I would also like to thank the Government of Norway for its visionary thinking in helping establish GRID-Arendal 10 years ago. The story of this foundation has provided a model for how a non-profit organization, with strong Government support, can make an effective contribution to the UN system.
The Memorandum of Understanding between WHO and UNEP, signed this morning by Director-General Gro Harlem Brundtland and Executive Director Klaus Töpfer, gives us further cause for celebration. This partnership between two bodies dealing with increasingly crucial issues is heartening evidence of the new era of inter-agency cooperation ushered in by UN reform.

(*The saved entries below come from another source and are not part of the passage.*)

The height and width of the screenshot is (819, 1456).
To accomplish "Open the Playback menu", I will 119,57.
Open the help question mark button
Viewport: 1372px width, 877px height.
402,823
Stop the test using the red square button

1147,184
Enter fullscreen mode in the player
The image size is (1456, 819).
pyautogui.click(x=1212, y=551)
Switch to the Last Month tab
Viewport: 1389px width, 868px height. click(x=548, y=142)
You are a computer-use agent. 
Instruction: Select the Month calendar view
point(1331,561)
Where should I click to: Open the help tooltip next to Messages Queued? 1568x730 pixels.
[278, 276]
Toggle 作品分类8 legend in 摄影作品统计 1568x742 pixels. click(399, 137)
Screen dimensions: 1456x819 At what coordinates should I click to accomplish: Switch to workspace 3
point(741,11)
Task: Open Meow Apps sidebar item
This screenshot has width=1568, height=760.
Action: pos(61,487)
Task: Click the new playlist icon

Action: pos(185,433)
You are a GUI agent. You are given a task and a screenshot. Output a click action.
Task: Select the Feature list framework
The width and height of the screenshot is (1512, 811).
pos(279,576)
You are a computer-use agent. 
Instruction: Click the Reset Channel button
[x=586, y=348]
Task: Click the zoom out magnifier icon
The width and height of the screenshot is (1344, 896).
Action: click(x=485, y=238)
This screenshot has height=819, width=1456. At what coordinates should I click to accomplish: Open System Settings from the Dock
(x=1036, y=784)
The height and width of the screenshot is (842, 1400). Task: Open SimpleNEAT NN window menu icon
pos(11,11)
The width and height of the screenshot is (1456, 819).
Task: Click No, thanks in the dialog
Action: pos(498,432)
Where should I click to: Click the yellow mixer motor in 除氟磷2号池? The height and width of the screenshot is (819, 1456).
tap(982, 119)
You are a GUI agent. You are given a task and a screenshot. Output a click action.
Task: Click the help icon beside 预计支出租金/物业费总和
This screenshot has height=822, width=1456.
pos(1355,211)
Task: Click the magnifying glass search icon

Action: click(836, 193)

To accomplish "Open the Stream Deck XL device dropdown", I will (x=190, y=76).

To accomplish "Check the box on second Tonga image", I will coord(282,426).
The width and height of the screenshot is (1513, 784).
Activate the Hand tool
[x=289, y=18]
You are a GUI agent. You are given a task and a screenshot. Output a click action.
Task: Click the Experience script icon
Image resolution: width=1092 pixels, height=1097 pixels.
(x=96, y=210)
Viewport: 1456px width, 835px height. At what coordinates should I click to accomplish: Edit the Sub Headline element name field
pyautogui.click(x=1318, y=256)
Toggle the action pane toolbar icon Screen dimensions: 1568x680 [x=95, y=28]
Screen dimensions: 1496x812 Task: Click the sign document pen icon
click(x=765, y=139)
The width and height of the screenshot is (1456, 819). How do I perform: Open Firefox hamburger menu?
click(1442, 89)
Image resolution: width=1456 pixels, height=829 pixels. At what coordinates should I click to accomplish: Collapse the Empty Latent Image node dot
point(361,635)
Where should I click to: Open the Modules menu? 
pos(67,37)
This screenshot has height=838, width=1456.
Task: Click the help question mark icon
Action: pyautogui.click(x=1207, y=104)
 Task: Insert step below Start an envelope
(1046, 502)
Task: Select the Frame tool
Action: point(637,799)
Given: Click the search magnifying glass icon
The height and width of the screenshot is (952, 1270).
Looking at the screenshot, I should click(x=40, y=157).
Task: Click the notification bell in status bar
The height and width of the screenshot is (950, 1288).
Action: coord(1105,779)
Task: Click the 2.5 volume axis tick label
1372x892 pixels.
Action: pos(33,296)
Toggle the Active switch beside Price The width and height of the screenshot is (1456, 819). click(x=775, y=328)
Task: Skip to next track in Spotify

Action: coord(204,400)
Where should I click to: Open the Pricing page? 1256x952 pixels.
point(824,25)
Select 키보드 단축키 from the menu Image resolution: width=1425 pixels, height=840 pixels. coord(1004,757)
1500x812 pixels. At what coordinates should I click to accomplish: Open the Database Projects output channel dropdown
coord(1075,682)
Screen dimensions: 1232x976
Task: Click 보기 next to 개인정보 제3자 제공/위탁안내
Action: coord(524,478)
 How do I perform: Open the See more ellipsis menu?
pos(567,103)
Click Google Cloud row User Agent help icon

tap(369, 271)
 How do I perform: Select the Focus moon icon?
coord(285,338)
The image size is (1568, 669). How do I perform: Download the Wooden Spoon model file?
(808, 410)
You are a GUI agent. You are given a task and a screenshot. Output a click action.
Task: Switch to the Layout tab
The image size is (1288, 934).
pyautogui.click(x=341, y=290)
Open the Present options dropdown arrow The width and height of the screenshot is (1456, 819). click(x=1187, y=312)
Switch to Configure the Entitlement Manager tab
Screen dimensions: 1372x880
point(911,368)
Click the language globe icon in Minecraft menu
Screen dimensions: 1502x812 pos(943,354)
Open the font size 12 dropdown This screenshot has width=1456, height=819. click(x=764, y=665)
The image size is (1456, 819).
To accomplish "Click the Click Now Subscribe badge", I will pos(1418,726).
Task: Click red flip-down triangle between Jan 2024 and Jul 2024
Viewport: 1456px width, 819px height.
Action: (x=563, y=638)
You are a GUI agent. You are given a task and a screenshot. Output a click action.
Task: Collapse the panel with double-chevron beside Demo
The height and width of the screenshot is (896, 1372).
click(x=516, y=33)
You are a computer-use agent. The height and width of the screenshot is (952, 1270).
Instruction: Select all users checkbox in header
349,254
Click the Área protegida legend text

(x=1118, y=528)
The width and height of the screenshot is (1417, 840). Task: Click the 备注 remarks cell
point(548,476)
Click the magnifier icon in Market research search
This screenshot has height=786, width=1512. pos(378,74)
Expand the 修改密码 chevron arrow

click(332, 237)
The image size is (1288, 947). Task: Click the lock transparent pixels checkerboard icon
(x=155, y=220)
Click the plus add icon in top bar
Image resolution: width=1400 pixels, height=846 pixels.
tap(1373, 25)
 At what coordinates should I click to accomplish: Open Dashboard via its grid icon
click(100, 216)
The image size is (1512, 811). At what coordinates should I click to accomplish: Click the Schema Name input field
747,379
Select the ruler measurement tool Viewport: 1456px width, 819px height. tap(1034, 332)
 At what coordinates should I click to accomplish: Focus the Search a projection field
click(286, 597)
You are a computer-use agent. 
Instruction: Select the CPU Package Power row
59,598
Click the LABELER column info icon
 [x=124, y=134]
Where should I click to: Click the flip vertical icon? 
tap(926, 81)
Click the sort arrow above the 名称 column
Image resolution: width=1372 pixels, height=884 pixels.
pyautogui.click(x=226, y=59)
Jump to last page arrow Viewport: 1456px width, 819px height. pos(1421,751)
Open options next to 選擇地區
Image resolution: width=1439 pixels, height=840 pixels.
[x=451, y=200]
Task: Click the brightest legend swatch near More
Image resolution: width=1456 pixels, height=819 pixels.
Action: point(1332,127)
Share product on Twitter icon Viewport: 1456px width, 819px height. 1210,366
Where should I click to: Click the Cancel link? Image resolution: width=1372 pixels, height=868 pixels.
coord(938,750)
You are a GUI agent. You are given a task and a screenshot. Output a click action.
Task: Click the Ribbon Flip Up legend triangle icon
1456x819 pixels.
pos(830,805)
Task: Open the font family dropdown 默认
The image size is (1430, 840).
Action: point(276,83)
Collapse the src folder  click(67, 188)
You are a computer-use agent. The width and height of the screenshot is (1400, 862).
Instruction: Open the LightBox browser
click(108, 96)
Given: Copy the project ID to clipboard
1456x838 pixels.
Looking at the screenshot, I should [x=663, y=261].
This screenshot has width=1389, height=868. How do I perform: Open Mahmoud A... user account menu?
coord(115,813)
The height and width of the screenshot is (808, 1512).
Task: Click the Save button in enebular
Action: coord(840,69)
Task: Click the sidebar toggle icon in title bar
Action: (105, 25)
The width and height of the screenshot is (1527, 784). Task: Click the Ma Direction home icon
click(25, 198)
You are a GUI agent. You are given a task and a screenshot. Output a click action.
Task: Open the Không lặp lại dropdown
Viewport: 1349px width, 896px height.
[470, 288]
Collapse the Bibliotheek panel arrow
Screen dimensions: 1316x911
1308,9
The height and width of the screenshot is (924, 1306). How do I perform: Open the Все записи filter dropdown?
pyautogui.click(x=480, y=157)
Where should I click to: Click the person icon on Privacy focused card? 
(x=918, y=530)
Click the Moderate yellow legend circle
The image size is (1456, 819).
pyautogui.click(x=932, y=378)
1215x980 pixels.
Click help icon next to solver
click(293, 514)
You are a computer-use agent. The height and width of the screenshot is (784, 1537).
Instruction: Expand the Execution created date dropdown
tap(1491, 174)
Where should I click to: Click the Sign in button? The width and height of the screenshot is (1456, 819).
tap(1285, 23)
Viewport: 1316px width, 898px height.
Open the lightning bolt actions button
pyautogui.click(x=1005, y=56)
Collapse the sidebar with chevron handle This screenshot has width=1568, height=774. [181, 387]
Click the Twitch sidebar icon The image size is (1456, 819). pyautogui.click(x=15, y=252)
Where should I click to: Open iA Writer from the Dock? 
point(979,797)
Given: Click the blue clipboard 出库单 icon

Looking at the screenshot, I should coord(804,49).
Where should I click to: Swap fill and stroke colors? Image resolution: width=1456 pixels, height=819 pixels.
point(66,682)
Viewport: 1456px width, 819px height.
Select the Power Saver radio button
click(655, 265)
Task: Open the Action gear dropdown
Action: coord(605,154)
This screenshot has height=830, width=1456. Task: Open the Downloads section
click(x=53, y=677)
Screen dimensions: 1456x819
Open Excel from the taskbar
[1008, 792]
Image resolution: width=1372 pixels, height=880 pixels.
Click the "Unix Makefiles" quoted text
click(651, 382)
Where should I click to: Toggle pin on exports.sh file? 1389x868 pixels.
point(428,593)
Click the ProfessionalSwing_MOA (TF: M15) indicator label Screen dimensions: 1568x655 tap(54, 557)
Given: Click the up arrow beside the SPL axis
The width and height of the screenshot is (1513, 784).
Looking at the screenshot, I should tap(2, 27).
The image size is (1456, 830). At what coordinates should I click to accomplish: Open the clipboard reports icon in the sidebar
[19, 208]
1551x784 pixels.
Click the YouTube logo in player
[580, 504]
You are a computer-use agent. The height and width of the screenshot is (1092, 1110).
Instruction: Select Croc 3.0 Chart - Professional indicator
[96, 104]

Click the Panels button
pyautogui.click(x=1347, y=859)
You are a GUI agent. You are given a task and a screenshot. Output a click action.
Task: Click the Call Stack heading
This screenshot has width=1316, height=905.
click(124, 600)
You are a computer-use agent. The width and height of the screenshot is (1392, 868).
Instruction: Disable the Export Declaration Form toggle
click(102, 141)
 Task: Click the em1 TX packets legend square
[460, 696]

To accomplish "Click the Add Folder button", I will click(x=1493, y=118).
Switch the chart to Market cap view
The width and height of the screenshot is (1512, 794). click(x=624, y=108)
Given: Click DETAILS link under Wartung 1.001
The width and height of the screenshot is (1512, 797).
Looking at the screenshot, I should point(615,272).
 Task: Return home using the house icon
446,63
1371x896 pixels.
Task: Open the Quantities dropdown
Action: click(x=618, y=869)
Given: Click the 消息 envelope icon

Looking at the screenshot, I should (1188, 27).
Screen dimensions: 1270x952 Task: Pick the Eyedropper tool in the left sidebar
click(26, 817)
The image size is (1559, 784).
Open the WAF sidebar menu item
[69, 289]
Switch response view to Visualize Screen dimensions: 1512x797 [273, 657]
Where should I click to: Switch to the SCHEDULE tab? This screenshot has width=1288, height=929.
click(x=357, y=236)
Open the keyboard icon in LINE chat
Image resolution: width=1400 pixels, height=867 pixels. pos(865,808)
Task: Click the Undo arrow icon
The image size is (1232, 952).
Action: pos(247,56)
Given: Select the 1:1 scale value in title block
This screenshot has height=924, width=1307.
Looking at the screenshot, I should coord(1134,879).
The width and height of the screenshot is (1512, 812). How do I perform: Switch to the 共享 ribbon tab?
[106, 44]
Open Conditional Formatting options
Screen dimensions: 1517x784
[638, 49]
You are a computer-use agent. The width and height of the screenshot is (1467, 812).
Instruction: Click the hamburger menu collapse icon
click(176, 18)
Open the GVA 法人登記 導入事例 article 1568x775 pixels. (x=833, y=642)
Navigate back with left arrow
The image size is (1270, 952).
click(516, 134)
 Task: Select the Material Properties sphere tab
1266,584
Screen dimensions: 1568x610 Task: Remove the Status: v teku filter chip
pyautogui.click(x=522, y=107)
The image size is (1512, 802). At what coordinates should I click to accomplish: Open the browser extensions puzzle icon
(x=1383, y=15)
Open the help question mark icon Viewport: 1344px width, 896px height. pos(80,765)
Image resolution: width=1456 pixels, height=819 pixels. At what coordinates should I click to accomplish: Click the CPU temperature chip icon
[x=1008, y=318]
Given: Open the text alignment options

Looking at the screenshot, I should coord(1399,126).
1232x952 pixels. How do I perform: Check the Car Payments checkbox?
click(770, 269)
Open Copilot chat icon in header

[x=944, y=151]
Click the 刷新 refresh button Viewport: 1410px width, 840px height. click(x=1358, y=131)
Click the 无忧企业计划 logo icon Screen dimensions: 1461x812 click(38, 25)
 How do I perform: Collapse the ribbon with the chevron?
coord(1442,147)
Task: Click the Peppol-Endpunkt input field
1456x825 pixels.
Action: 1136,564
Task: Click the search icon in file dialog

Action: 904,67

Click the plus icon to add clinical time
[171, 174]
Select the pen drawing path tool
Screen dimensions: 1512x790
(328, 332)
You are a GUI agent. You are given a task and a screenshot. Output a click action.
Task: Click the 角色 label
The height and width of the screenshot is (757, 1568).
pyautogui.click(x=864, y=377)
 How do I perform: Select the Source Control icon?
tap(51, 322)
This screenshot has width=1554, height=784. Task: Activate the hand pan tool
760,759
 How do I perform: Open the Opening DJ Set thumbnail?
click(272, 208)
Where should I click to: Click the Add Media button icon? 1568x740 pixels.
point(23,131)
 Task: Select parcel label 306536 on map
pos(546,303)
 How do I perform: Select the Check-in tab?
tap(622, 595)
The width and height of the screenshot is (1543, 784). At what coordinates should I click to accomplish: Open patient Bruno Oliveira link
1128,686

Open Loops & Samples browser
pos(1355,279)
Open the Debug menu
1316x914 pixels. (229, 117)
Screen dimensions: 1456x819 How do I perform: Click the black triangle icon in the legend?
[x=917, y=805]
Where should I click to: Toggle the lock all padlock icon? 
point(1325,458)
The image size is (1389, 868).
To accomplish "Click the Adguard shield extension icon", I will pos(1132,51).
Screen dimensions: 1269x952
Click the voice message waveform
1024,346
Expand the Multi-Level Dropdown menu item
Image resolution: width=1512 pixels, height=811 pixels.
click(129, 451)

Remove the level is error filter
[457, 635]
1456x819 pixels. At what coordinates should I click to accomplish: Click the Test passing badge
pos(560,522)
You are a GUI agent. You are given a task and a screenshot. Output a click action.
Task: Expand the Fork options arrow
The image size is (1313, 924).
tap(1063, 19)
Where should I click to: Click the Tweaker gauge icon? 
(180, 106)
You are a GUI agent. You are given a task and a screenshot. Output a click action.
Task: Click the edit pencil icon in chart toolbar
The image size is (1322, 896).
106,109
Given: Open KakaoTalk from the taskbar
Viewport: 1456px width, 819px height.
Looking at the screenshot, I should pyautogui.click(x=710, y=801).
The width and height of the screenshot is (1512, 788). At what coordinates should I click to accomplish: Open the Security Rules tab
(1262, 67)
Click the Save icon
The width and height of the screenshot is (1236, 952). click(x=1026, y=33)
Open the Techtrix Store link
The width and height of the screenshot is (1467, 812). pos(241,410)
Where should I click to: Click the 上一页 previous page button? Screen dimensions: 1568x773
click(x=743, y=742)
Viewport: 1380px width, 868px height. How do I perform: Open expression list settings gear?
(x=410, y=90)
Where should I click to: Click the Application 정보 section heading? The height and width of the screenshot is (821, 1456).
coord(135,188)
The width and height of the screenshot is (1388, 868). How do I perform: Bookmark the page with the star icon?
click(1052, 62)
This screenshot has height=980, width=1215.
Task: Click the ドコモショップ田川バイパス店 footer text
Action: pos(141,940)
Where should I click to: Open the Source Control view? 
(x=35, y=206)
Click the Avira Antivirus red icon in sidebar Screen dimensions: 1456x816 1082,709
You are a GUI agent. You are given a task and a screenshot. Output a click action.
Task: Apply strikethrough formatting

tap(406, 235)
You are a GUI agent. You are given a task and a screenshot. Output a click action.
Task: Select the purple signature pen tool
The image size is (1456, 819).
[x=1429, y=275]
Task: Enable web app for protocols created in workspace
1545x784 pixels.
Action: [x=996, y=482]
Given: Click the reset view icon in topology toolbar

A healthy population and a healthy environment make a healthy planet. One of the points of convergence between them lies in the impact of chemicals on human health. Although the handling of chemicals has improved greatly over the past century, some chemicals have been implicated in disorders and diseases. This is especially true in the Arctic, where persistent organic pollutants are having a disproportionate impact. The outcome of the current talks held under UNEP auspices on this issue is of crucial importance to the world community in general and to the indigenous people of the Arctic in particular.
I would therefore like to extend a special greeting to the leaders of Arctic indigenous people who are present in Arendal today. By bringing you together with the leaders of WHO and UNEP, this meeting represents an important step in giving the UN Decade of the World's Indigenous Peoples real meaning to the people of your region.
And so, on behalf of the United Nations, let me express my sincere encouragement and best wishes to all participants in the GRID-Arendal 10th Anniversary Seminar. I add the hope that the outcome of your discussions will come to benefit the health of our planet as a whole, well into the next millennium. Thank you.